Conclusión: no elijas, ordena

La pregunta correcta no es “ahorrar o pagar”, sino “en qué orden”. Primero un colchón mínimo que evita la recaída, luego la deuda cara que ningún ahorro común puede superar, y al final el fondo completo y la inversión. Compara la tasa de tu deuda contra el rendimiento de tu ahorro: esa cuenta decide casi todo. Cuando quieras armar el resto del sistema alrededor de esa secuencia, el resto de las piezas está en la guía de ahorro.

Preguntas frecuentes

¿Es mejor ahorrar o pagar deudas primero?

No es uno u otro, es un orden. Primero junta un mini-colchón pequeño para no recaer en deuda al primer imprevisto; después ataca la deuda cara con todo lo que puedas; y ya sin esa deuda, construye el fondo completo e invierte. Empezar por el colchón mínimo evita que un gasto sorpresa te regrese a la tarjeta justo cuando ibas avanzando.

¿Cómo sé si mi deuda es 'cara'?

Compara la tasa que te cobra la deuda con el rendimiento realista que obtendrías ahorrando o invirtiendo con bajo riesgo. Si la deuda cobra más de lo que tu ahorro puede rendir —el caso típico de las tarjetas de crédito—, es deuda cara y pagarla es tu mejor rendimiento. Cuando las tasas están cerca, la decisión pesa más hacia tu tranquilidad.

¿Por qué juntar un colchón antes de pagar la deuda cara?

Porque sin un mínimo de reserva, el primer imprevisto —una reparación, un gasto médico— te obliga a volver a endeudarte, y el ciclo empieza otra vez. Un colchón pequeño, del tamaño de un imprevisto típico, rompe esa recaída. No es el fondo completo todavía: es un seguro para que el pago de la deuda no se descarrile.

¿Y si pagar la deuda me deja sin nada ahorrado?

Ese es justo el riesgo que evita el mini-colchón. Vaciar tus reservas para pagar deuda se siente productivo, pero te deja expuesto: cualquier sorpresa se vuelve deuda nueva. Guarda primero ese mínimo, luego destina el resto a la deuda cara. Un poco de liquidez es lo que sostiene el plan cuando la vida se atraviesa.

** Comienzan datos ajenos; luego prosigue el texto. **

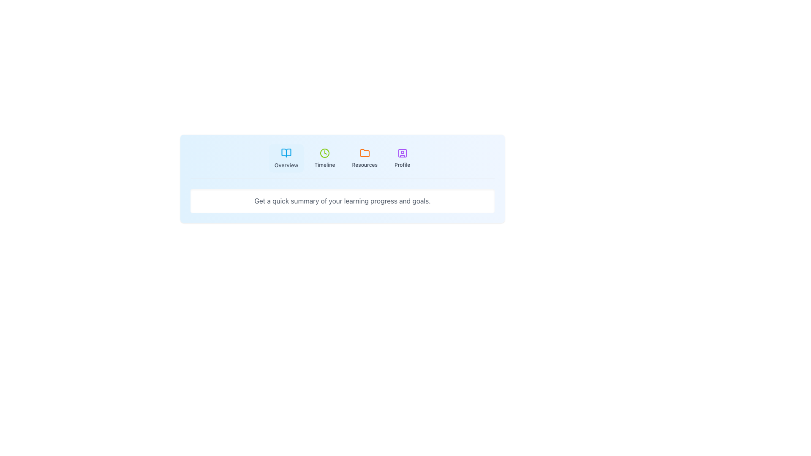 This screenshot has height=456, width=811. I want to click on the button with a blue open book icon labeled 'Overview', so click(286, 158).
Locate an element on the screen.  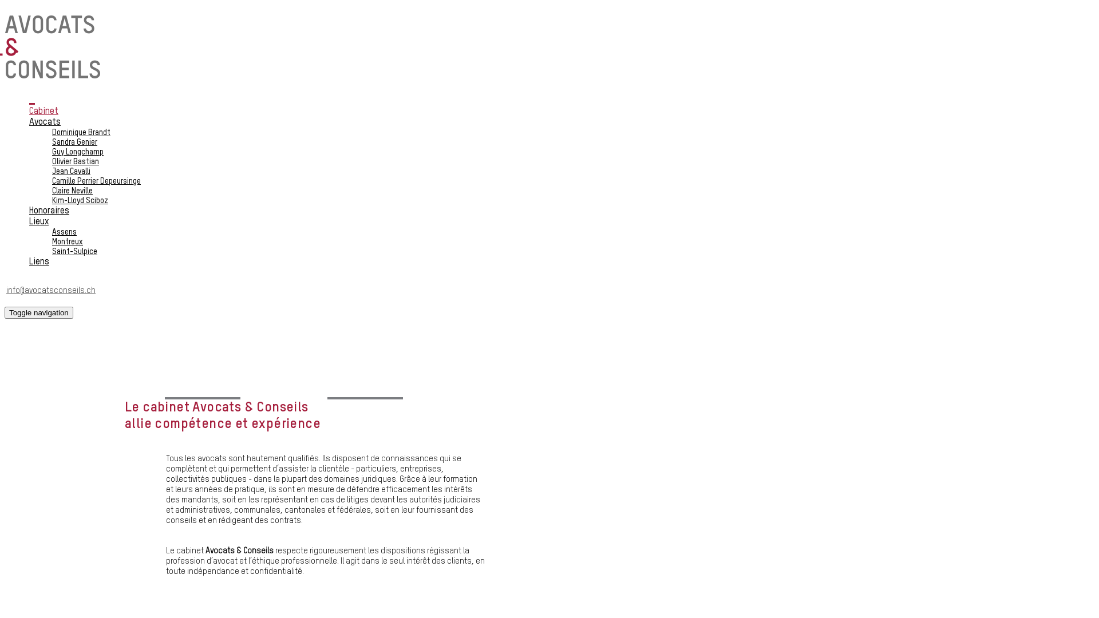
'Camille Perrier Depeursinge' is located at coordinates (96, 180).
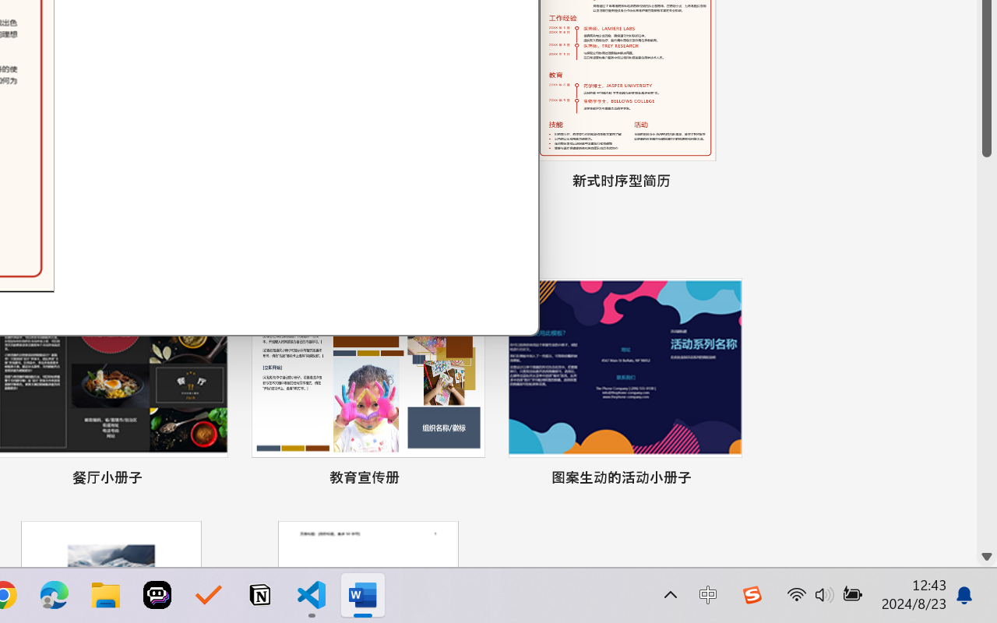 This screenshot has height=623, width=997. I want to click on 'Pin to list', so click(727, 480).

¿Dónde consulto cuánto me cobra realmente mi deuda?

El dato viene en tu propio estado de cuenta: ahí aparece la tasa de interés aplicada y, en los créditos, el CAT del contrato. Si no lo encuentras o no le entiendes, la CONDUSEF publica comparativos oficiales de productos financieros y atiende dudas sobre tu contrato. Ese número es tuyo y cambia entre personas y productos: no lo supongas, búscalo antes de decidir.

¿Y si mi ingreso cambia cada mes?

Con ingreso variable, el mini-colchón se vuelve más importante, no menos, porque también absorbe los meses flojos. Calcula tus mínimos con tu mes más bajo del último año y manda a la deuda cara solo lo que sobre en los meses buenos. Así nunca te obligas a un abono que no puedes sostener.